The first thing I have to do is translate the new code word into numbers. And I do that by looking at the telephone and seeing which number the letters correspond to. The J is a 5 the O is a 6 the S is a 7 the I is a 4 and the E is a 3. So, 56743. Of course, I have a moment of panic, wondering if maybe the spelling is J-o-s-e–y. So, I translate that as well, just so I’m covered, and come up with 56739.
A phone number has seven digits, so it’s obvious this code doesn’t cover the whole thing the way our old word balloon did. It doesn’t matter. You always start at the beginning and, in this case, subtract 56743 from the first five numbers you were given. The caller, the person giving the phone number, adds; the receiver subtracts.
“The caller Adds; the receiver Subtracts.” I used to repeat this to myself like a mantra in the early days because I was always getting it wrong. Not only that, you aren’t subtracting a huge number from another huge number. It’s not 9 million 89 thousand eight hundred sixty three minus 56 thousand, seven hundred and forty three. No, it’s as if each number occupied its own column with the one beneath. There’s no carrying, no fractions.
It’s just: five from nine is 4, six from zero (and zero is always ten) is 4, seven from eight is 1, four from nine is 5, three from eight is 5. And then, since I’m out of numbers in my Josie code, the final two remain as she gave them to me.
Making the pay phone number—and it’s always a pay phone, since it’s impossible for the government to tap every pay phone in New York, and they don’t have the manpower to listen in on every conversation on the streets of the city—… making the pay phone number either: 441-5563 (the ie version) or 441-5953 (the ey version).
Armed with these two versions and a pocketful of dimes I’ve scrounged for the phone, and two pens and a notebook, and my backpack with my wallet and toothbrush, just in case, I start to head out the door. We never use pay phones near where we live, so I’m planning to walk at least ten or twelve blocks down Seventh Avenue toward the more Yuppified part of Park Slope, definitely crossing Ninth Street and maybe even going as far as where the named streets and brownstones begin. Before I go I leave a note for my roommates since I have no idea what Betty might want and whether or not I’ll be heading back home tonight. We don’t keep detailed tabs on each other, but we always leave word when we’re going out late at night for an unplanned meeting or an unplanned call that could become an unplanned meeting.

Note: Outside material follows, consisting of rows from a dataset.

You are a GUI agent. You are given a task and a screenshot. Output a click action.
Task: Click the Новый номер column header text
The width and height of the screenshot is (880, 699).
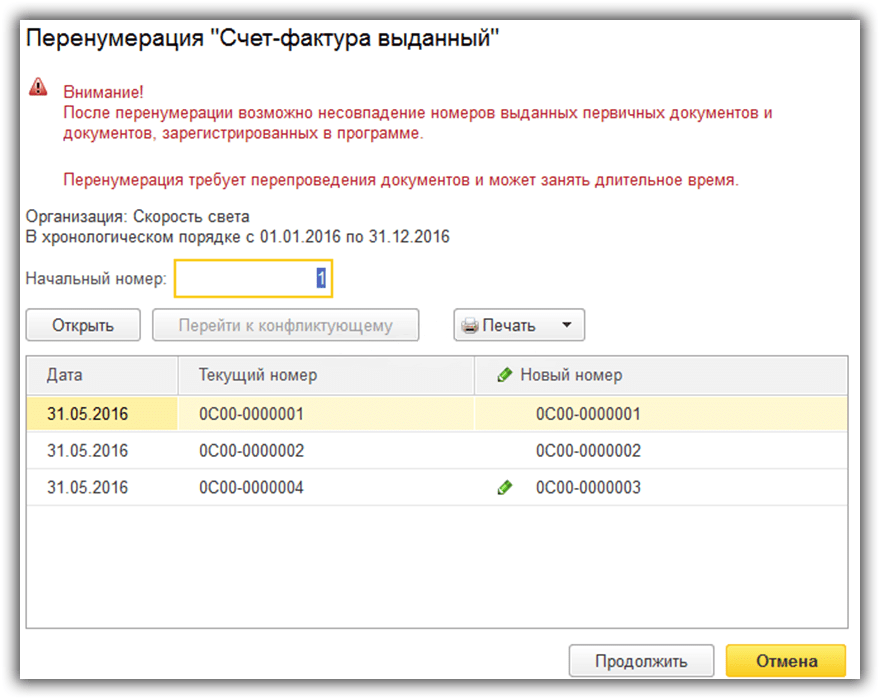pyautogui.click(x=571, y=375)
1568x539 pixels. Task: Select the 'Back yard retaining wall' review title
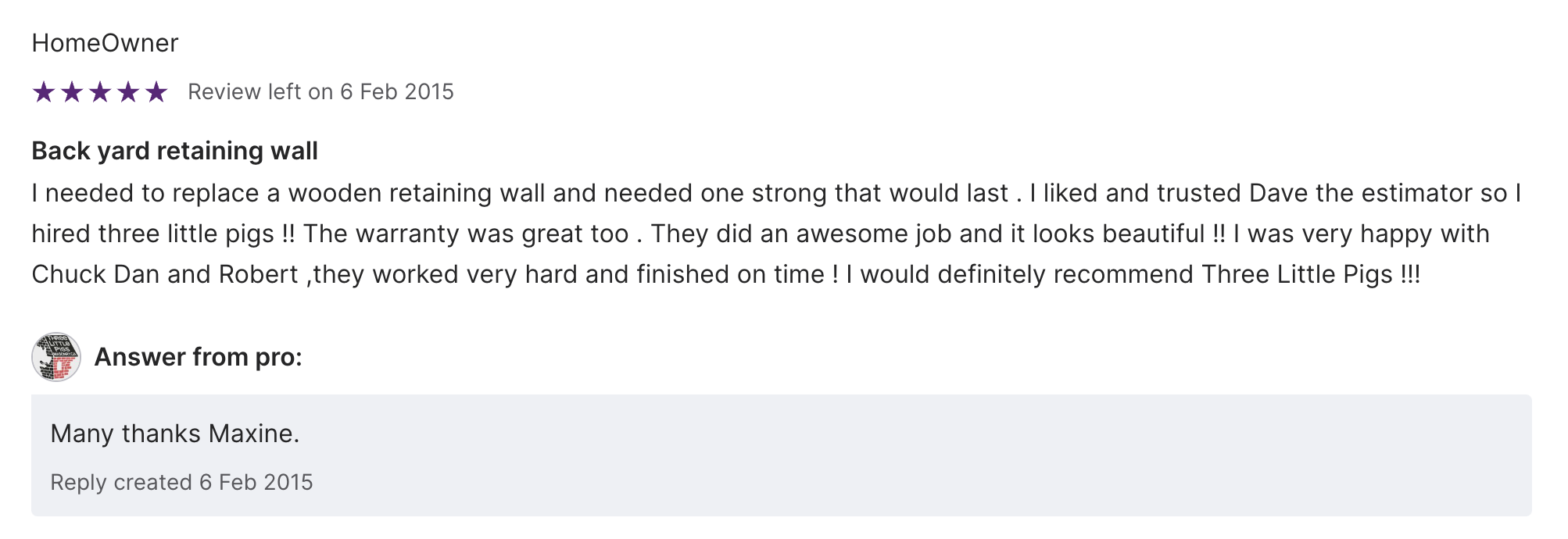coord(174,151)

I obviously know my roommates’ real names. We’ve signed leases together, we get calls for each other from family members and employers. Still, we’re discouraged from getting too comfortable calling each other by our real names and have been asked not to share more than the most essential personal information. As a mock-protest of this policy, the three of us have chosen to call each other Sam. We call the stray cat we took in Sam, as well.
I write:
Sams,
Connecting with the Queen via phone. Don’t know if back tonight or later. See you soon, Sam
p.s. fed Sam at 11:15 p.m.
I put the note on the kitchen table, pick up the fallen matchstick we use as a way of telling if someone has been in the apartment, carefully close the door holding the matchstick in place, and lock the three deadbolts. I head over to 7th Avenue and turn in the direction of 9th Street. “The caller adds,” I can’t help thinking to myself, fingering the dimes in my pocket and the piece of paper with the decoded phone numbers on it, “the receiver subtracts.”